A Protean Attack on the Compute-storage Gap in High-performance Computing

Open Access
Author:
Wilson, Ellis H
Graduate Program:
Computer Science and Engineering
Degree:
Doctor of Philosophy
Document Type:
Dissertation
Date of Defense:
May 29, 2014
Committee Members:
  • Mahmut Taylan Kandemir, Dissertation Advisor
  • Mahmut Taylan Kandemir, Committee Chair
  • Padma Raghavan, Committee Member
  • Wang Chien Lee, Committee Member
  • Christopher J Duffy, Committee Member
Keywords:
  • Distributed Storage
  • High-Performance Computing
  • Hadoop
  • Filesystems
  • Compression
  • Deduplication
  • NAND Flash
  • Solid State Disks
Abstract:
Distributed computing, in particular supercomputers, have facilitated a significant acceleration in scientific progress over the last three-quarters of a century by enabling scientists to ask questions that previously held intractable answers. Looking at historical data over the last 20 years for the top supercomputers in the world, we note that they have demonstrated an amazing doubling in performance every 13.5 months, well in excess of Moore's law. Moreover, as these machines grow in computational power, the magnetic hard disk drives (HDDs) they rely upon to store data to and retrieve data from double in capacity roughly every 18 months. These facts considered in concert provide a foundation for the recent data-driven revolution in the way both scientists and businesses extract useful knowledge from their increasing datasets. However, while computation and capacity potential for these machines is growing at a breathless rate, a disturbing but oft-ignored reality is that the ability to access the data on a given HDDs is shrinking by comparison, doubling only once every decade. In short, this means although the capability to process and store the data scientists and businesses are so excited about is here, the ability to access that data (a prerequisite for processing it) falls behind year in and year out.
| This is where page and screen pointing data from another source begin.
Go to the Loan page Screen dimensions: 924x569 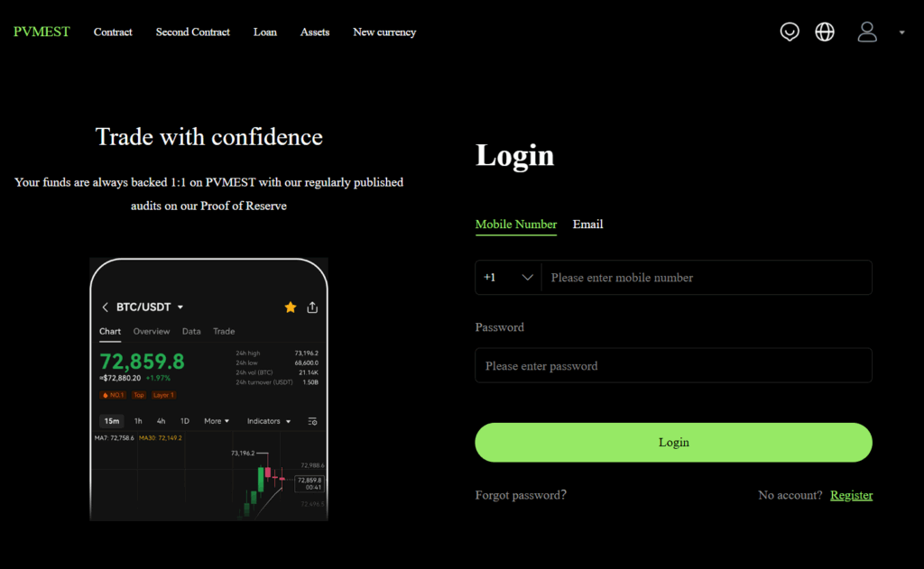click(x=265, y=32)
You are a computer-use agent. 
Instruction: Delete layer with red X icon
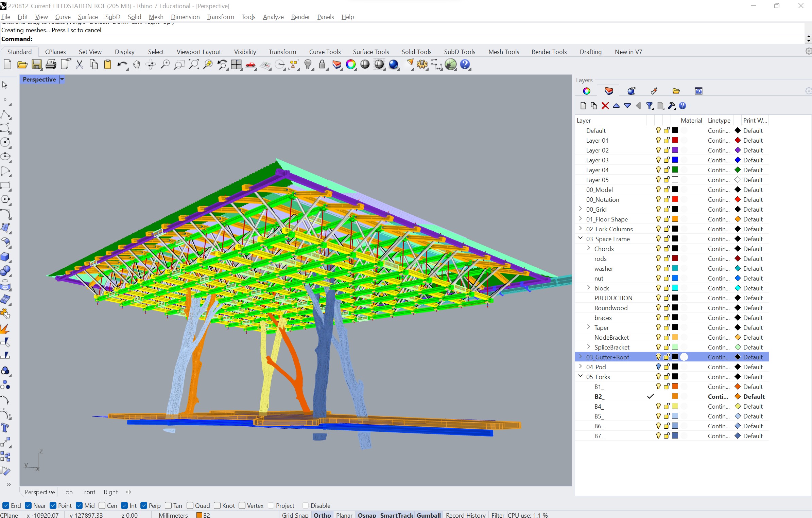point(605,106)
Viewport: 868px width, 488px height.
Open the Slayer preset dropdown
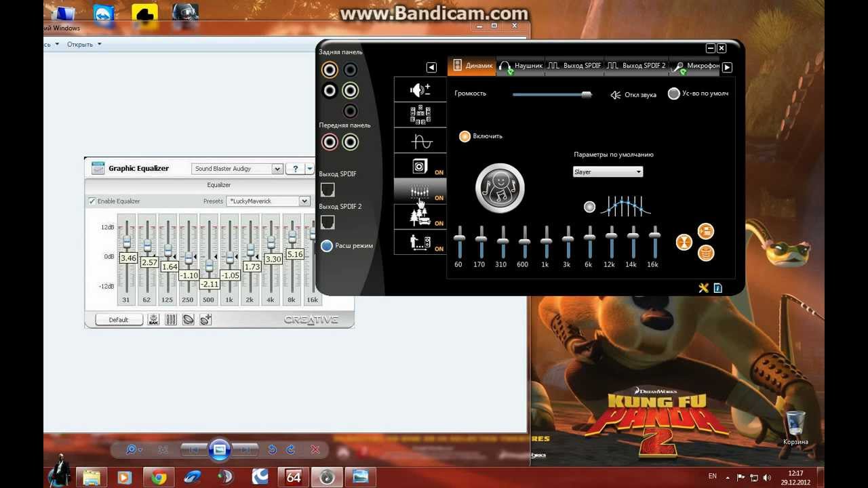(x=608, y=172)
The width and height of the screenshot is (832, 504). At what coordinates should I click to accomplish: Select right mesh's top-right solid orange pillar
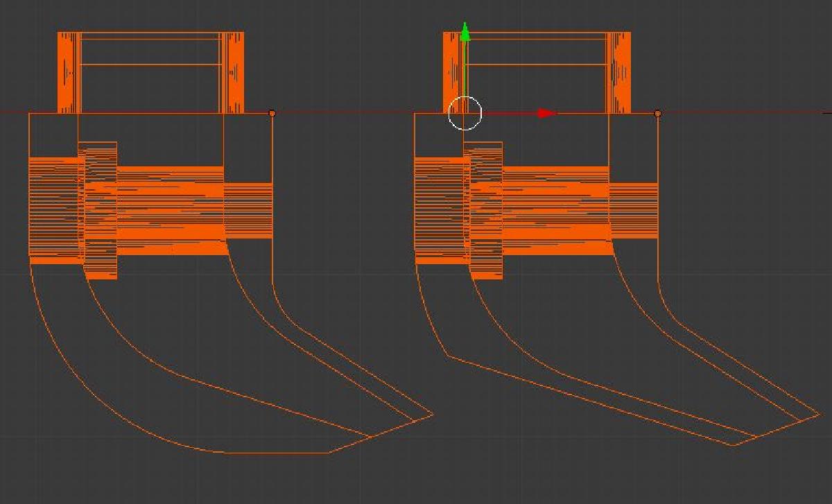tap(620, 72)
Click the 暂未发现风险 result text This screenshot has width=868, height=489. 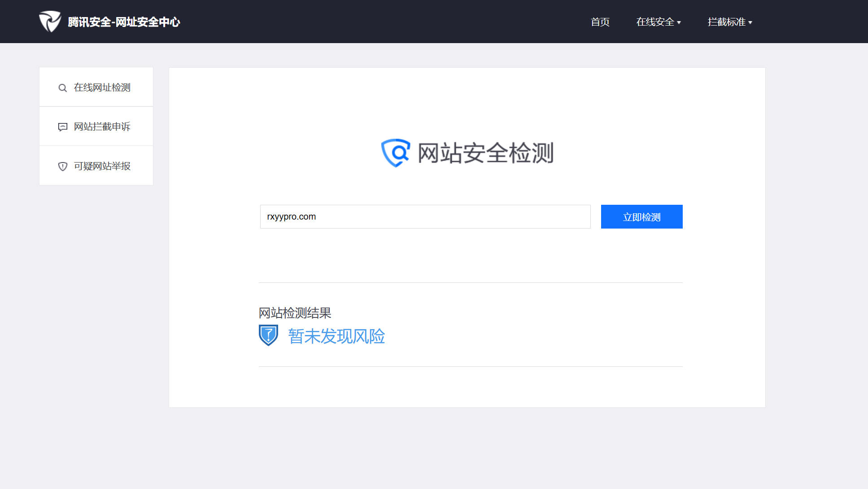coord(336,336)
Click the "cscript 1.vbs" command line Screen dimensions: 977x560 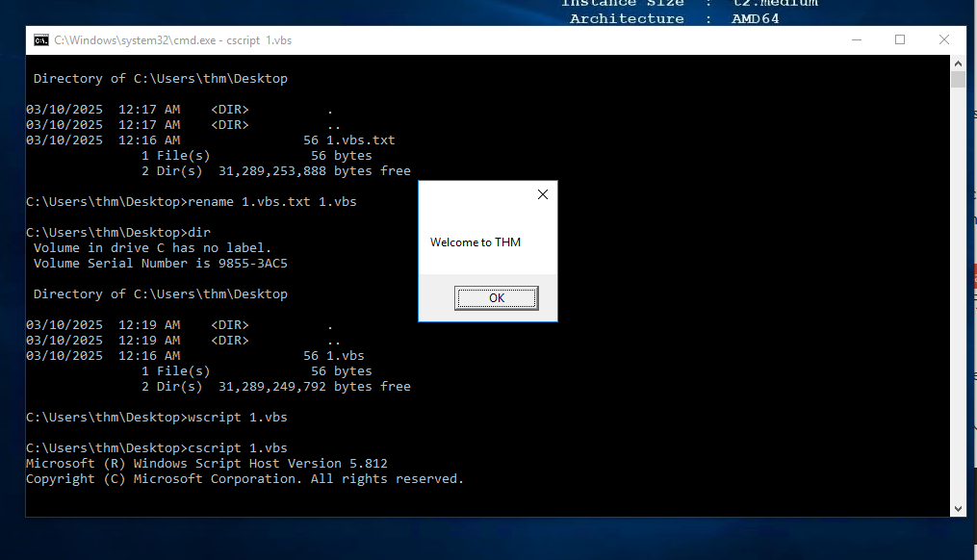click(x=157, y=448)
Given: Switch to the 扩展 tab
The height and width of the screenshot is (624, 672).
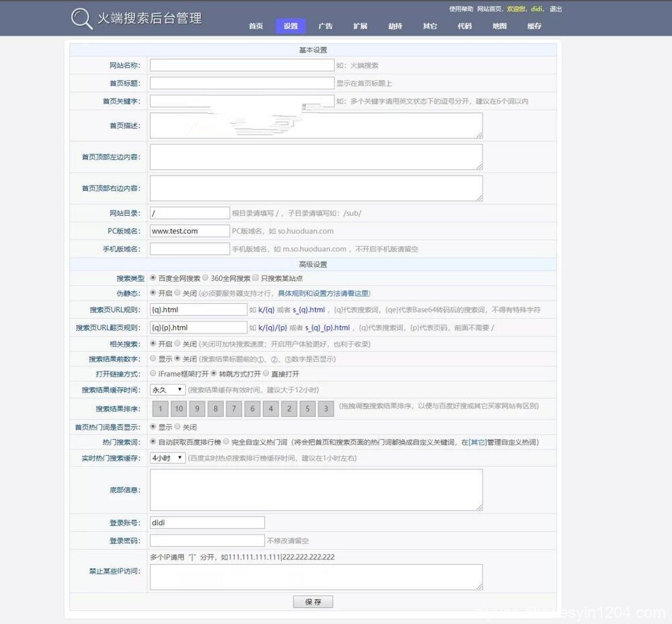Looking at the screenshot, I should tap(360, 26).
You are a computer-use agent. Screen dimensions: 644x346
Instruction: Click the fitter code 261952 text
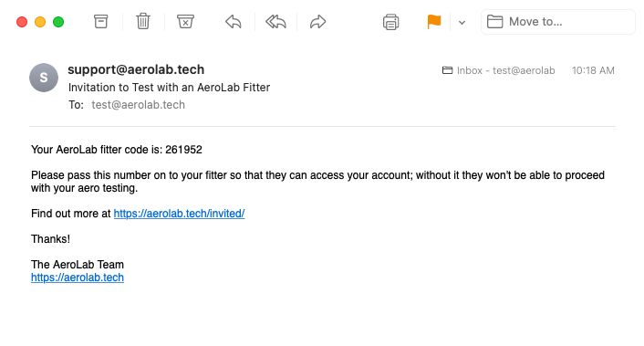point(183,150)
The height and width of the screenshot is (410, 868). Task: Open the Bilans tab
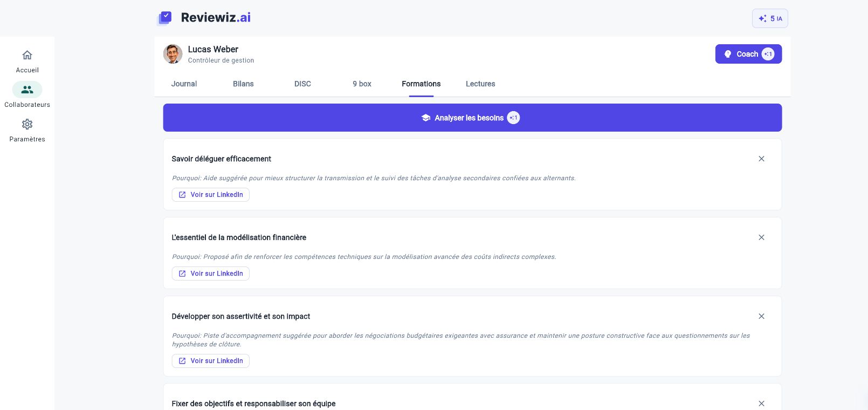click(x=243, y=84)
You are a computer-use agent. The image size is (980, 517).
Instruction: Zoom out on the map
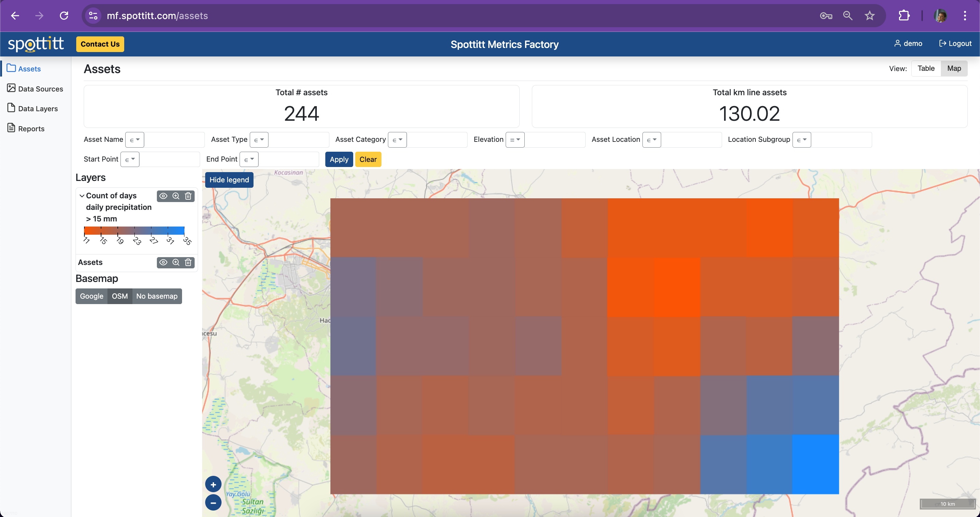pos(213,503)
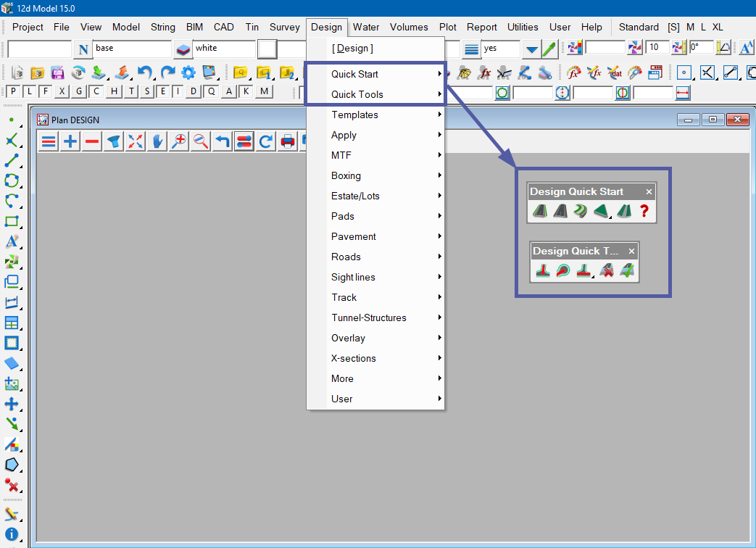The width and height of the screenshot is (756, 548).
Task: Click the Undo arrow in main toolbar
Action: [x=146, y=72]
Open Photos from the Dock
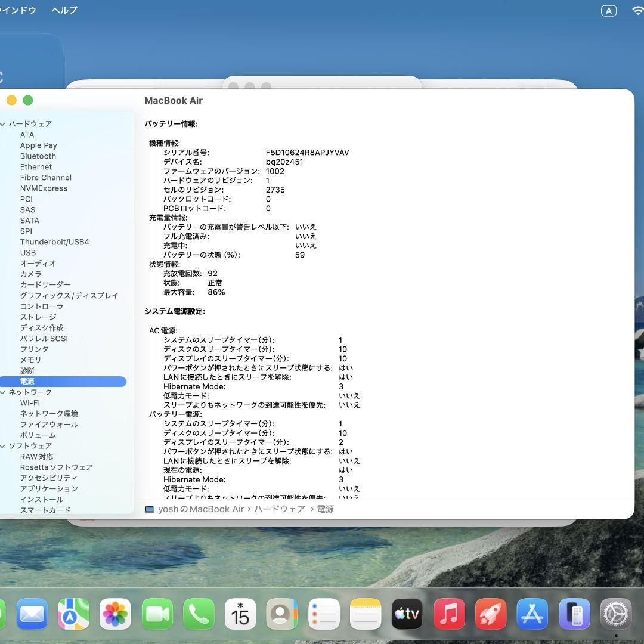644x644 pixels. pyautogui.click(x=115, y=613)
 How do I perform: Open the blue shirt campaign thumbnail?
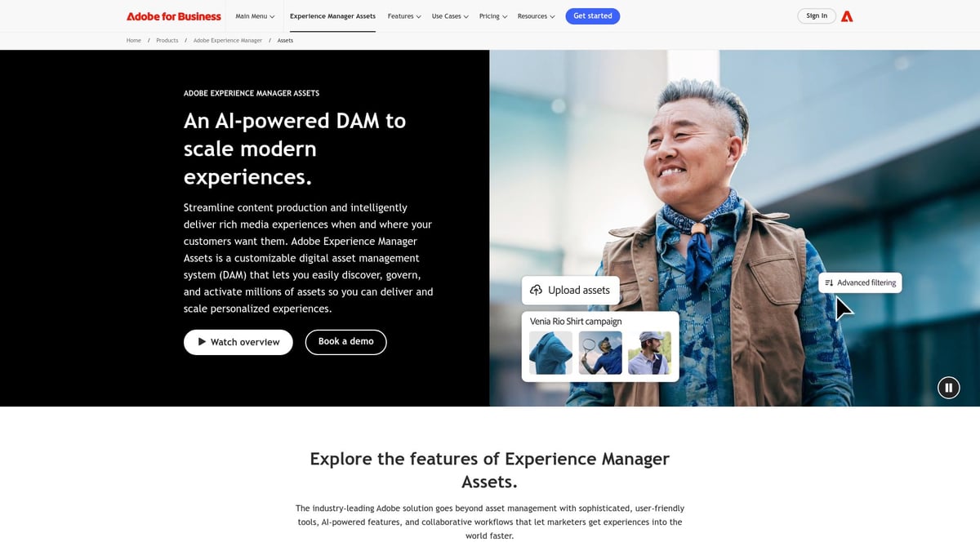click(550, 353)
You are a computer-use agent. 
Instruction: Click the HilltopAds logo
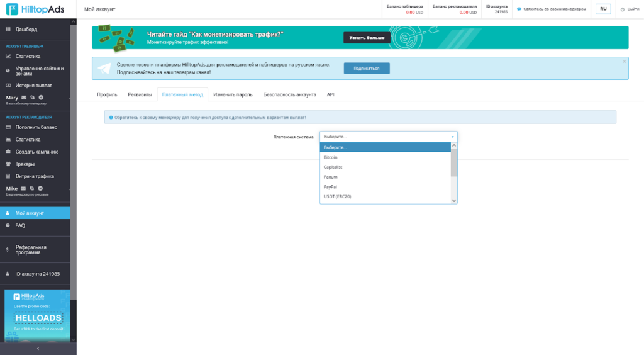35,9
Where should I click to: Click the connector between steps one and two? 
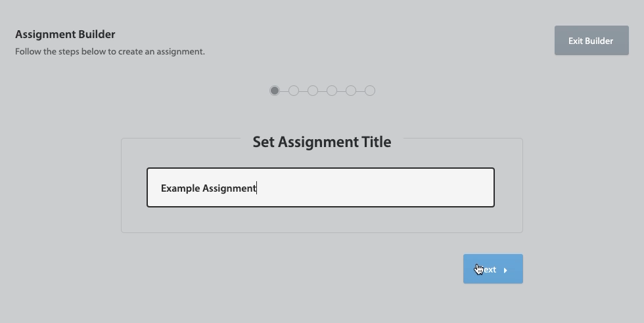284,91
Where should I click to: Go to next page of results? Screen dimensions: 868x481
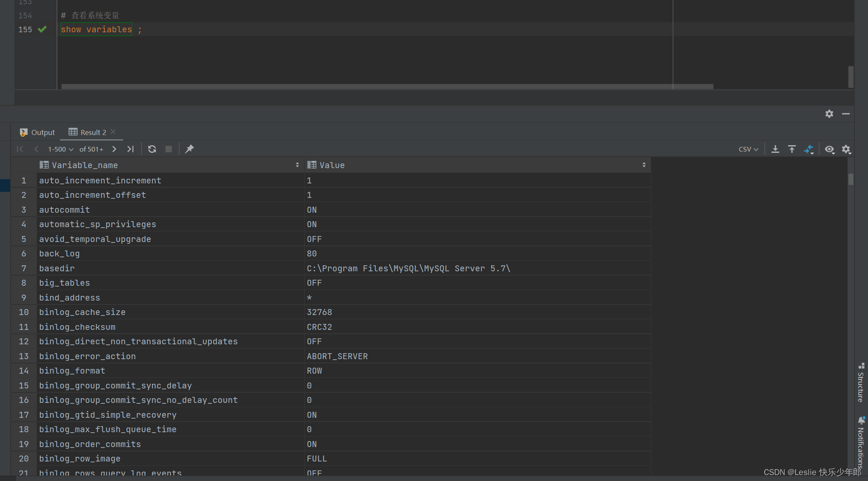click(114, 149)
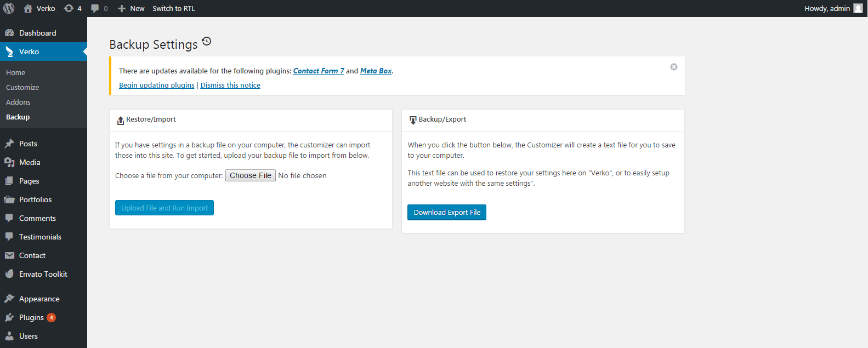Click the WordPress logo icon

point(9,8)
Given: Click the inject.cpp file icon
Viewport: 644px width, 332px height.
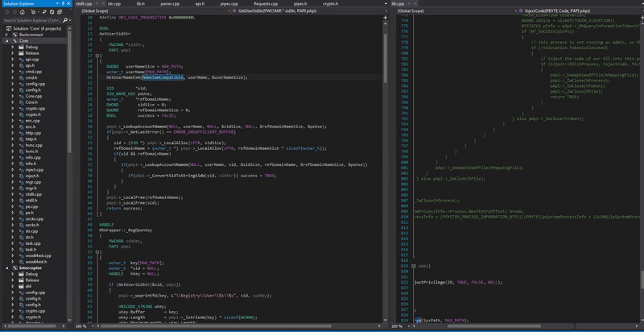Looking at the screenshot, I should coord(20,171).
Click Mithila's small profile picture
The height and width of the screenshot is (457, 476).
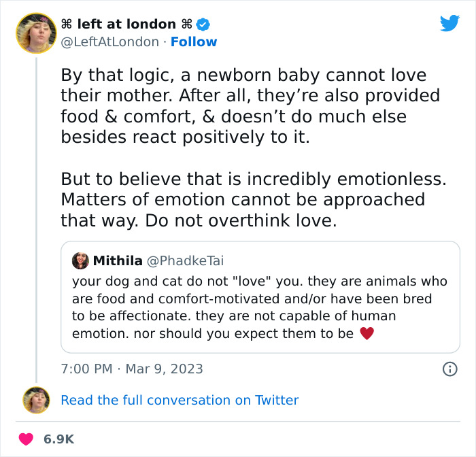[x=80, y=260]
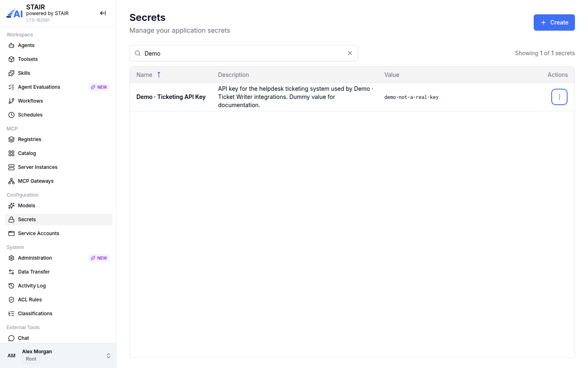Clear the Demo search text
This screenshot has height=368, width=588.
coord(350,53)
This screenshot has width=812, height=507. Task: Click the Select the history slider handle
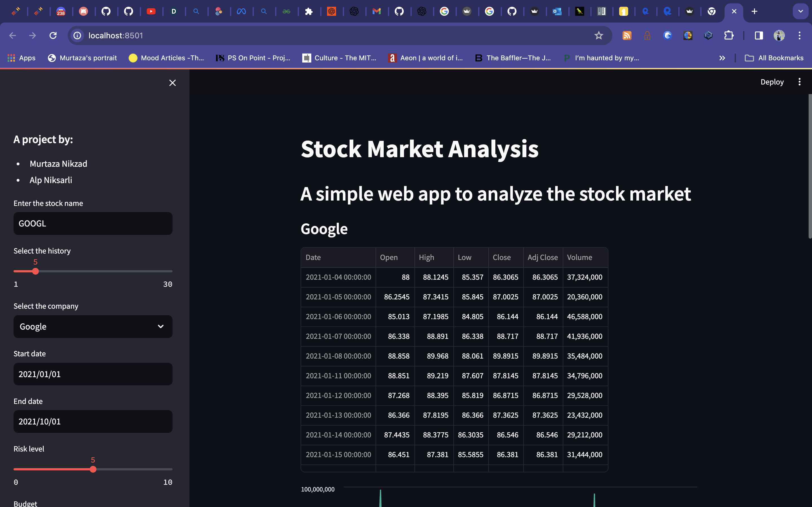pos(36,271)
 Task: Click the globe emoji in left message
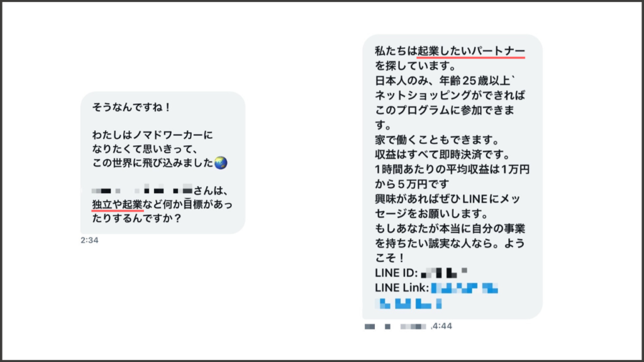coord(221,163)

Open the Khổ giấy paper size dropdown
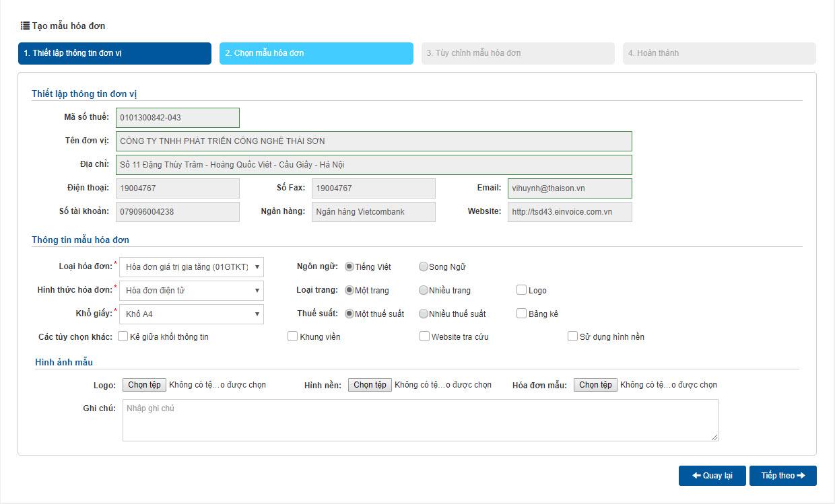tap(191, 314)
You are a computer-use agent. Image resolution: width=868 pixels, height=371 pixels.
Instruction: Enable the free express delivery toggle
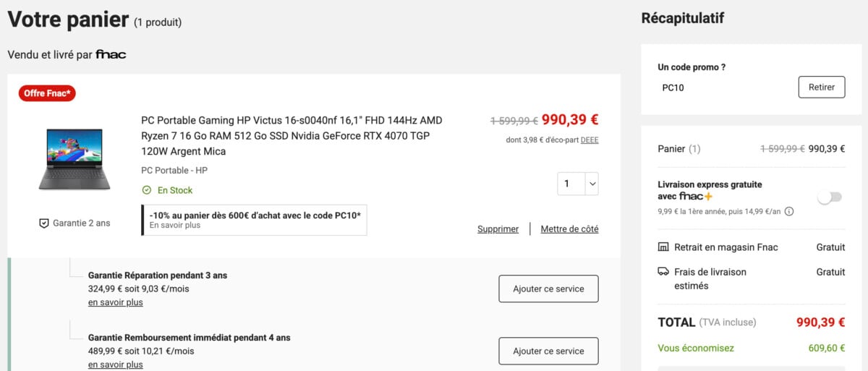[x=830, y=197]
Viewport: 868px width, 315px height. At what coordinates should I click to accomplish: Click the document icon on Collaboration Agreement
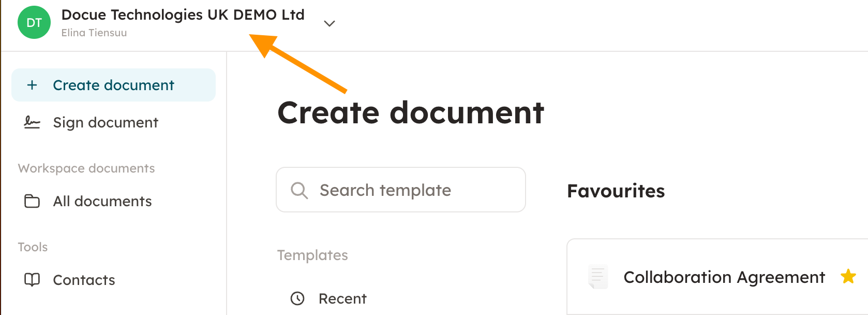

Therefore, the focus in this thesis is to find ways to limit or close the annually widening compute-to-bandwidth gap, specifically for systems at scale such as supercomputers and the cloud. Recognizing that this problem requires improvement at numerous levels in the storage stack, we take a protean approach to seeking and implementing solutions. Specifically, we attack this problem by researching ways to 1) consolidate our storage devices to maximize aggregate bandwidth while enabling best-of-breed analytic approaches, 2) determine optimal data-reduction techniques such as deduplication and compression in the face of a sea of data and a lack of existing analysis tools, and 3) designing novel algorithms to overcome longevity shortcomings in state-of-the-art alternatives to magnetic storage such as flash-based solid-state disks (SSDs).